(TASK ITEM): Show only those lines of the entries where the string "checkbox" is found.

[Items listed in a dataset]
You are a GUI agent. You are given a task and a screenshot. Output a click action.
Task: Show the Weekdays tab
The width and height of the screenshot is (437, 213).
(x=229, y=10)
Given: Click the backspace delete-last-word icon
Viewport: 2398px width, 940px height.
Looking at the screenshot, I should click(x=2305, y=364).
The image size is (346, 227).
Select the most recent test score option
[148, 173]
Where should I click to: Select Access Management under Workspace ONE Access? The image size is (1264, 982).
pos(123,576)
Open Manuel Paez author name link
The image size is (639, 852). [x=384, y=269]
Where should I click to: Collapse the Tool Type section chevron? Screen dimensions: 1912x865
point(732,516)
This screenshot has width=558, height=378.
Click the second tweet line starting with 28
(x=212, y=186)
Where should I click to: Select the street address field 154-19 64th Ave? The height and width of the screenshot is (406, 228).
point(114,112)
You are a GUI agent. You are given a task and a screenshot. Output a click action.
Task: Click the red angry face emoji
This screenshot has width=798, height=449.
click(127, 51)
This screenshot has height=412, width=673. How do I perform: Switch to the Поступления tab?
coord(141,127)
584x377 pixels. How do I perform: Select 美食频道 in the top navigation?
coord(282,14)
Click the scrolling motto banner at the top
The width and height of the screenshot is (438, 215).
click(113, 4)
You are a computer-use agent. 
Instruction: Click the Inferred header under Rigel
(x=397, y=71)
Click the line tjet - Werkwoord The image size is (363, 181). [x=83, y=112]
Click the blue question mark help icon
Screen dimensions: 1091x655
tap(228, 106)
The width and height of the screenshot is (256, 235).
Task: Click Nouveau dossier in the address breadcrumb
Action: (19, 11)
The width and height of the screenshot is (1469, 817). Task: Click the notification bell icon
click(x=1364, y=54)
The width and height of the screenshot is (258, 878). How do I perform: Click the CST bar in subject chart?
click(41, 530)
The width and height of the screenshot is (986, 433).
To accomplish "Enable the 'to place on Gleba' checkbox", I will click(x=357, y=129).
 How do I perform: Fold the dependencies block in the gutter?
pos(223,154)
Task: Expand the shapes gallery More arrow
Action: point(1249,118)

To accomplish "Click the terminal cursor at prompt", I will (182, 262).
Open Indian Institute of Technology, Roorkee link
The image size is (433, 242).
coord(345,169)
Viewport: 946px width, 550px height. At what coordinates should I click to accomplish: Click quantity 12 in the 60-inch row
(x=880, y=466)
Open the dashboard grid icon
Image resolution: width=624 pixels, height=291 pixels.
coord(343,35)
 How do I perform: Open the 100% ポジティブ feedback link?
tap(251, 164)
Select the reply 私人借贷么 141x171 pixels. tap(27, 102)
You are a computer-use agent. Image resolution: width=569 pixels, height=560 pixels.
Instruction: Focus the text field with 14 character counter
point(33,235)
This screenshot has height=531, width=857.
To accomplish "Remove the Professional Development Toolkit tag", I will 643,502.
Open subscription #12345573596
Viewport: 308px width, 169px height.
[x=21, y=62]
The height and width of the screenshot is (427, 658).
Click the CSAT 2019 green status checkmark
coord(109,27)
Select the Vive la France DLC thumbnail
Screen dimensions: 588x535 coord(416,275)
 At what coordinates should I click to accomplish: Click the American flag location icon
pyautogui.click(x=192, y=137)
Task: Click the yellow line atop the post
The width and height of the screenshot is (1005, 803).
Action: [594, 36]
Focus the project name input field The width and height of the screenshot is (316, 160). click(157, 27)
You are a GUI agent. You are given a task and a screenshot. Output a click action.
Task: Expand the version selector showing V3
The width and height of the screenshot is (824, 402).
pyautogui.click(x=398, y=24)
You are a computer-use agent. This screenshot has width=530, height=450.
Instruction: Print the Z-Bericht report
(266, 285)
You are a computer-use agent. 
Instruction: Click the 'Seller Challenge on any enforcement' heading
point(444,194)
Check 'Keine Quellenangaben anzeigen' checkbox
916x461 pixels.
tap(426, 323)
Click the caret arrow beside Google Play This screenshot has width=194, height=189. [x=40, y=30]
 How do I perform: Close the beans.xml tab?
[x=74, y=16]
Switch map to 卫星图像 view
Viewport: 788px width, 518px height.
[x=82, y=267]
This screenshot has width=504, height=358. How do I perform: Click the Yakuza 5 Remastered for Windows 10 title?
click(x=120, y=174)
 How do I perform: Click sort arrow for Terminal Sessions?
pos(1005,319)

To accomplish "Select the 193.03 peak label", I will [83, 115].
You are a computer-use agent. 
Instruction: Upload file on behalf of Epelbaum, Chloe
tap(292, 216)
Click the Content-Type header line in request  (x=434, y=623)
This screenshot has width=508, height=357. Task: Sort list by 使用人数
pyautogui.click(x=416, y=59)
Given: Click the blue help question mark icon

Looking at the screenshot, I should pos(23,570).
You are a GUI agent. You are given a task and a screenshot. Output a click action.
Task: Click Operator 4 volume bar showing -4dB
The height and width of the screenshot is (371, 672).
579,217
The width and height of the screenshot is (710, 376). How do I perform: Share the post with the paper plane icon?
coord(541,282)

(OUTPUT FOR THIS TASK):
To accomplish "Enable the 'to place on Gleba' checkbox", I will click(x=357, y=129).
Check 'Keine Quellenangaben anzeigen' checkbox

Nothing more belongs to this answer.